Desperation persuaded him to feed pigs which was the epitome of desperation in this ancient culture. He was so hungry that he even craved the slop of the pigs, but not even that would anyone give him.

Sometimes you need to lose what you have to appreciate the value of it. 

“But when he came to himself, he said, ‘How many of my father’s hired servants have bread enough and to spare, and I perish with hunger!” (‭Luke‬ ‭15‬:‭17‬ NKJV)

The son came to his senses and realized his problem was that he was discontented. Everything he needed was at home. 

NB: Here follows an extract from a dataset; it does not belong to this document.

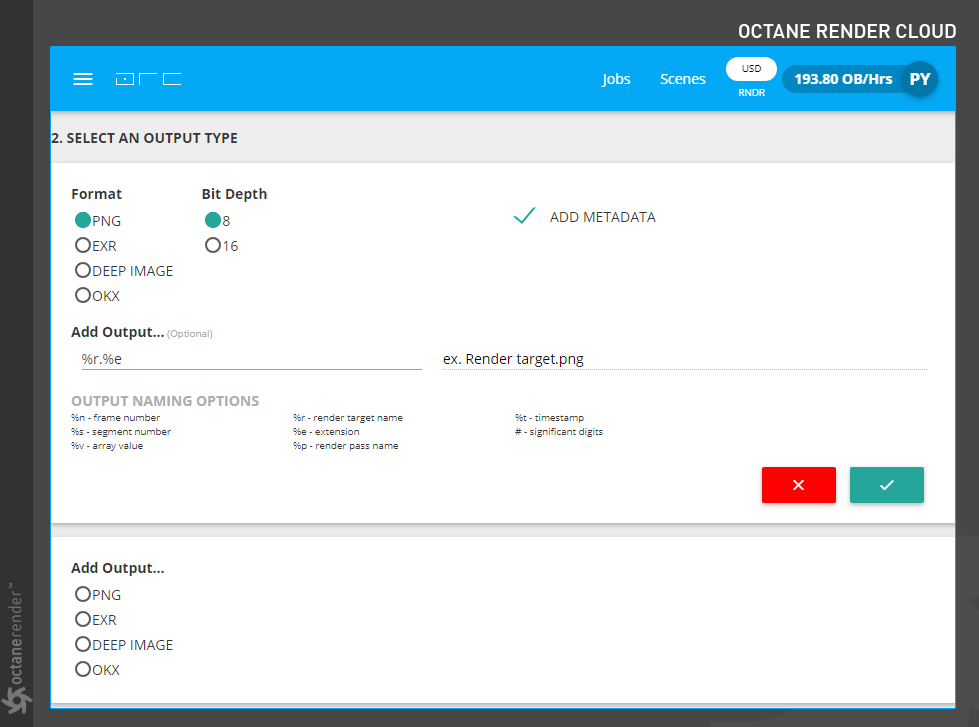Go to the Scenes page
The image size is (979, 727).
[682, 79]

Somewhere to belong is an ache many of us struggle with. It cries from inside us and we feel it needs to be answered. But it’s lie. It’s just a shade of being discontented with what has become too normal to cope with. It’s an insecurity that my present circumstances will not give me fulfillment. Relocation is a bad thing if it serves a means to escape a feeling of discontentment. 

Feeling that he didn’t deserve the right to be part of the family anymore, he decides to ask his father to take him as a slave. 

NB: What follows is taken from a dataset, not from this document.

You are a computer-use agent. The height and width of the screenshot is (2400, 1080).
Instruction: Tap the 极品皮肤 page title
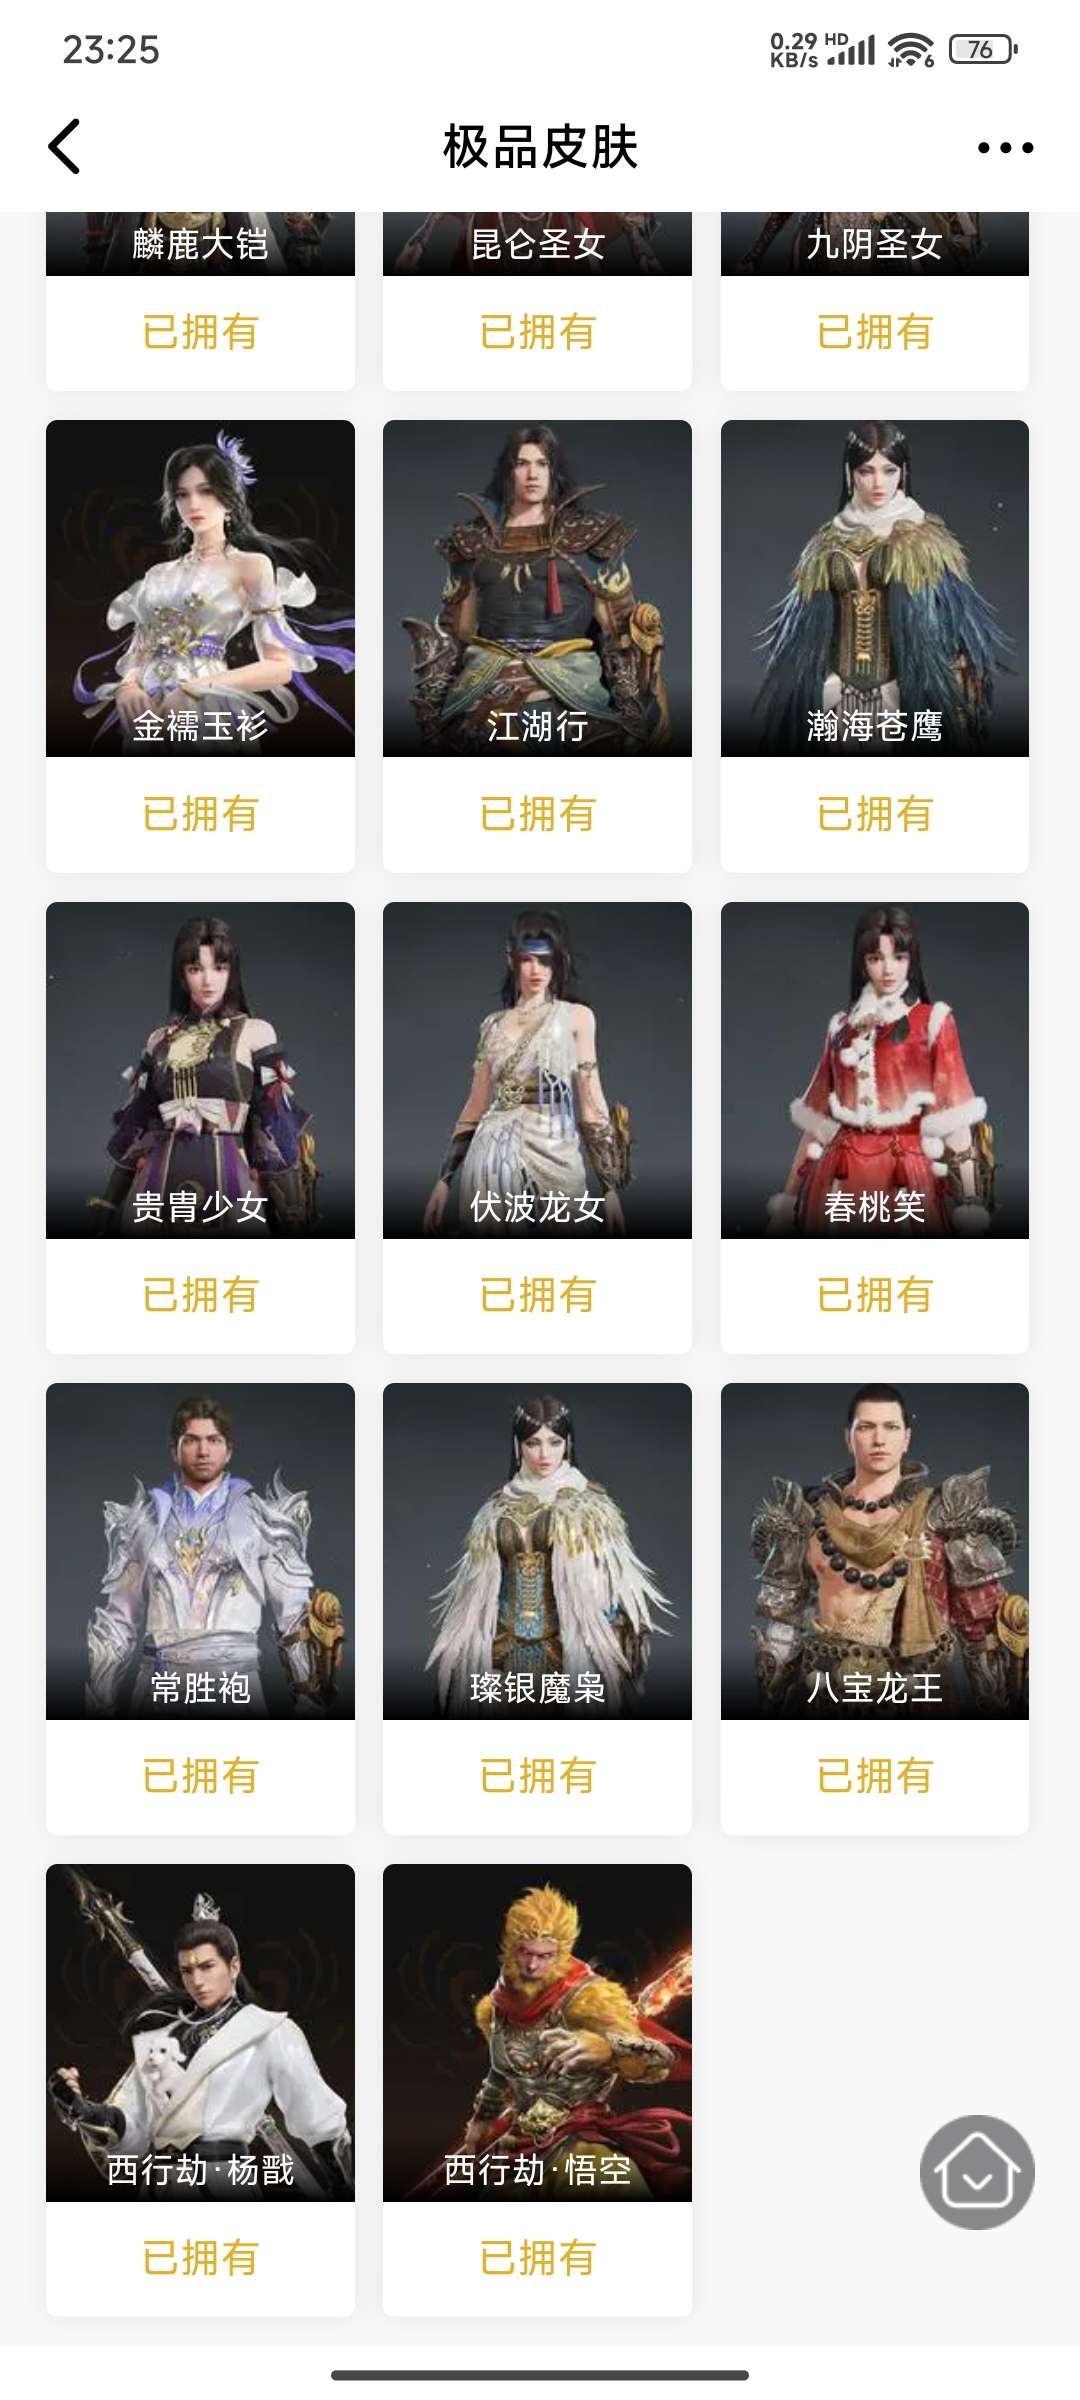pos(540,147)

“And he arose and came to his father. But when he was still a great way off, his father saw him and had compassion, and ran and fell on his neck and kissed him.” (‭Luke‬ ‭15‬:‭20‬ NKJV)

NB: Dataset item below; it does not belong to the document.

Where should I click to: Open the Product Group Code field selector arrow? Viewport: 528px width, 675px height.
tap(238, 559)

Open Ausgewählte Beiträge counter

While he contemplated, his father caught sight of him and with his heart pounding, he ran to his son. He lost nights of rest, he spent days with his eyes over the horizon, looking for his child to come home. 

In his culture, it was improper and bad for old men to run, but this father didn’t care. He wasn’t a whole since his son left. He lost a part of himself that if it return, he was not going to let anything keep him from getting it back. 

He ran on air until the father broke his son’s standing, throwing him into his chest. His son muffled his speech inside his father, but his father wasn’t listening. 

“But the father said to his servants, ‘Bring out the best robe and put it on him, and put a ring on his hand and sandals on his feet. And bring the fatted calf here and kill it, and let us eat and be merry; for this my son was dead and is alive again; he was lost and is found.’ And they began to be merry.” Luke‬ ‭15‬:‭22-24‬ NKJV)

The son returned home finding all that he recklessly looked for was right under his nose. The son like many of us was ungrateful. He imagined love, acceptance and joy would be among a different group of warm bodies. But true love was right around him, waiting for him and merry when he got home. 

Sometimes, to have what you want, you have to want what you have. 

Elsewhere is somewhere that takes you anywhere because it’s nowhere.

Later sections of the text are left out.